プログラムに落とし込むと次のようになりました。

void SPI_Start(SPI_TypeDef *SPIx)
{
  LL_SPI_Enable(SPIx);
}

void SPI_Communication(SPI_TypeDef *SPIx ,uint8_t *tx_data, uint8_t *rx_data, uint8_t length, GPIO_TypeDef *GPIOx, uint32_t CS_Pin)
{
  uint8_t count = length;

  LL_GPIO_ResetOutputPin(GPIOx, CS_Pin);

  if ( LL_SPI_IsActiveFlag_RXNE(SPIx) == SET ) LL_SPI_ReceiveData8(SPIx);
  if ( LL_SPI_IsEnabled(SPIx) == RESET ) LL_SPI_Enable(SPIx);

  while(count > 0){
    LL_SPI_TransmitData8(SPIx, *tx_data++);
    while( LL_SPI_IsActiveFlag_TXE(SPIx) == RESET );
    while( LL_SPI_IsActiveFlag_RXNE(SPIx) == RESET );
    *rx_data++ = LL_SPI_ReceiveData8(SPIx);
    count--;
  }

  LL_GPIO_SetOutputPin(GPIOx, CS_Pin);

}

 

ICM 20602用の書き込み関数、読み込み関数を作成する

SPI通信用の送受信用の関数を作ることができたので、使用する素子に合わせた通信用のプログラムを書いていきたいと思います。

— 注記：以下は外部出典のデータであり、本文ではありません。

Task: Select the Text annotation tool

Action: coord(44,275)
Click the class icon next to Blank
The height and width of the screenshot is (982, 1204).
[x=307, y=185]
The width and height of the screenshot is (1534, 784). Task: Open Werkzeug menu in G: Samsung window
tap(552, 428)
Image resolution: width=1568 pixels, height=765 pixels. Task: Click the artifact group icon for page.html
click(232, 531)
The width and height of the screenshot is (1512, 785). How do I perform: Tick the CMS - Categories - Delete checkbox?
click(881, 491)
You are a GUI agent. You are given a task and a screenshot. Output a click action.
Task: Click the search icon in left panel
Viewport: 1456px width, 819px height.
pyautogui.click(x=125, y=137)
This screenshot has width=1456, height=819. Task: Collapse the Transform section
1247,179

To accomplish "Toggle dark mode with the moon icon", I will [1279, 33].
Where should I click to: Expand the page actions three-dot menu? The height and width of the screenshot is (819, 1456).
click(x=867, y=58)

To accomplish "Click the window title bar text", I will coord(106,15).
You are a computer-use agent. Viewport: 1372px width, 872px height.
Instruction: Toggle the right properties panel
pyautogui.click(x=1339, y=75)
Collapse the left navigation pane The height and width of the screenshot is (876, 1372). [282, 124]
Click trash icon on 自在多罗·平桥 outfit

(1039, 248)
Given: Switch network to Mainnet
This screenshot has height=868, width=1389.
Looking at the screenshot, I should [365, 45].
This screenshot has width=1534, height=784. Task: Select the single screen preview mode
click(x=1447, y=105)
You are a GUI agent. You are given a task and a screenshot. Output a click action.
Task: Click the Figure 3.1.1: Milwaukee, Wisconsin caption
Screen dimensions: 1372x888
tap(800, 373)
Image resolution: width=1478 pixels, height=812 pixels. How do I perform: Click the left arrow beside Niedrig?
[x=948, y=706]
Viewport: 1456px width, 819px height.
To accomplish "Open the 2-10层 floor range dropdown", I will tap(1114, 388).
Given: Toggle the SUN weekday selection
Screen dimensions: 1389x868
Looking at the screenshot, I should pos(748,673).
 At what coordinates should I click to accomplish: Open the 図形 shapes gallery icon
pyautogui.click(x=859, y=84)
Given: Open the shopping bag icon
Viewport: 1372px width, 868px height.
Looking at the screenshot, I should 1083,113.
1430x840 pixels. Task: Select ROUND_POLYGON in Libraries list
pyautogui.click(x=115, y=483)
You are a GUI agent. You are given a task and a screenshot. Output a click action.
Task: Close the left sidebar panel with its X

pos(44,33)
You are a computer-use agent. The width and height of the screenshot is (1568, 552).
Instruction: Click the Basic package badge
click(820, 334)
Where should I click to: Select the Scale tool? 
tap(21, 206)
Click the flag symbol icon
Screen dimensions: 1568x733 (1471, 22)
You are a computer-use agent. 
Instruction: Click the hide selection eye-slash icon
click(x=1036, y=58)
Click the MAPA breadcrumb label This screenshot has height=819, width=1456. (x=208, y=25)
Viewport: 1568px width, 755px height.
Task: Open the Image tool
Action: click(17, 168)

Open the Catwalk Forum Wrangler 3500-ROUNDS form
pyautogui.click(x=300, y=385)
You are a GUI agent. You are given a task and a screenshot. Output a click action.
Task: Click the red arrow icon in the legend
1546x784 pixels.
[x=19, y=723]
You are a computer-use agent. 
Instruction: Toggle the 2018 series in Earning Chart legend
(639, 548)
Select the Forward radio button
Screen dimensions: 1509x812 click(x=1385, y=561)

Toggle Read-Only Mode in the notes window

void ICM20602_WriteByte(uint8_t reg, uint8_t data)
{
  uint8_t tx_data[2];
  uint8_t rx_data[2];

  tx_data[0] = reg & 0x7F;
  tx_data[1] = data;

  SPI_Communication(SPI3, tx_data,rx_data, 2, gyro_cs_GPIO_Port, gyro_cs_Pin);
}

uint8_t ICM20602_ReadByte(uint8_t reg)
{
  uint8_t tx_data[2];
  uint8_t rx_data[2];

  tx_data[0] = reg | 0x80;
  tx_data[1] = 0x00;

  SPI_Communication(SPI3, tx_data,rx_data, 2, gyro_cs_GPIO_Port, gyro_cs_Pin);

  return rx_data[1];
}

 

ICM 20602用の初期設定、値を読み込む関数等を作成する

ICM20602_WriteByte, ICM20602_ReadByte関数を適宜使用して先程確認したレジスタに値を設定、読み込みなどを行い設定ができているか、通信ができているかどうかを確認する初期化関数とジャイロのデータと加速度のデータなどをそれぞれ読み込みデータとして返す関数等をかけばOKです。

データは16bitで取得が可能です。これを取得するためにはビットシフトを上手く使用して取得が可能になります。

プログラムの参考例

int16_t ICM20602_getData(uint8_t H_reg, uint8_t L_reg)
{
  int16_t data = (int16_t)( (int16_t)( ICM20602_ReadByte(H_reg) << 8) | (int_16_t)( ICM20602_ReadByte(L_reg) ) );
  return data;
}

float convertPhysicalQuantity(int16_t data, flaot factor)
{
  float conv = data / factor;
  return conv;
}

 

さいごに

LLAPIを使用したSPI通信のやり方を書きました。次は、マイコンとPCを繋いでQtのシリアル通信を使用してジャイロの傾きを表示するプログラムを作成してみようかなと考えています。